Q. We're not "three sheets to the wind" as we write this, and we'd be "taken aback" if you thought we were. Are you still "at sea" here trying to "catch our drift"? –B. Budd

A. These are a few of the nautical terms that have entered modern slang, says Tony Horwitz in Blue Latitudes: Boldly Going Where Captain Cook Has Gone Before.

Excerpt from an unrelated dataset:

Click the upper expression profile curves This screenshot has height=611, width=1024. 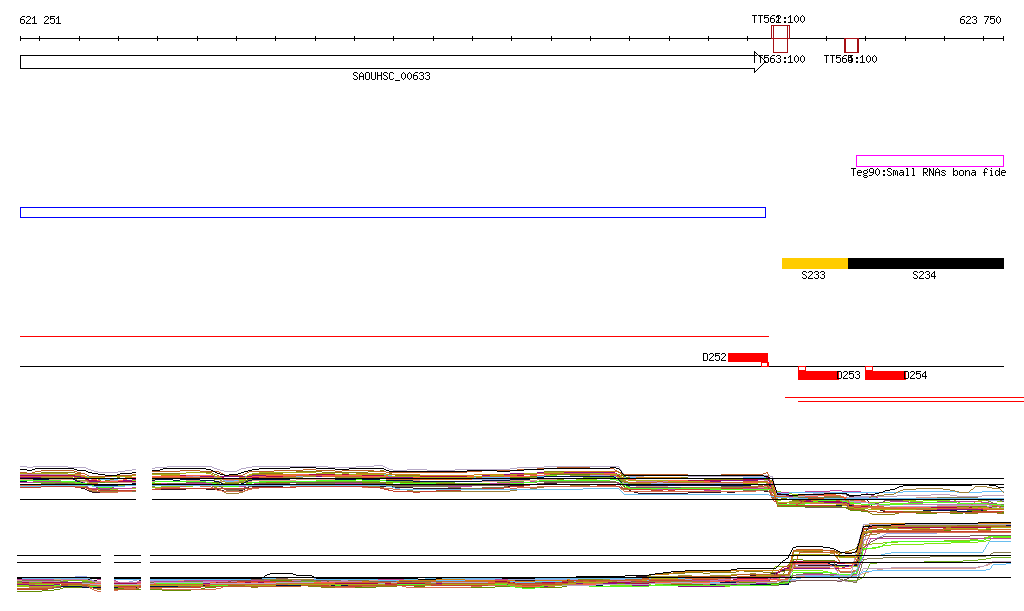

As to the drunkard who's "three sheets to the wind," when a ship's sheets, or ropes, are hanging loose, the sails can flap and the vessel become unsteady

"Taken aback" comes from the time on the seas when sails would drive a ship sternward, or backward. "Scuttlebutt" gets its name from a water cask around which sailors gossiped. Being "pooped" conjures up rough seas with water coming over the stern and onto the poop deck. And if you've ever wondered about the origin of "letting the cat out of the bag," aboard an 18th-century sailing ship in a canvas bag was a heavy knotted rope, or "cat-o'-nine-tails," named for the number of its cords and the catlike scratches it left on a man's back after a whipping.

Hope you're "learning the ropes" a bit by now, having stayed with us to the "bitter end"– from the last piece of an anchor cable attached to a bitt, or post. And at last, it's time to "clear the decks."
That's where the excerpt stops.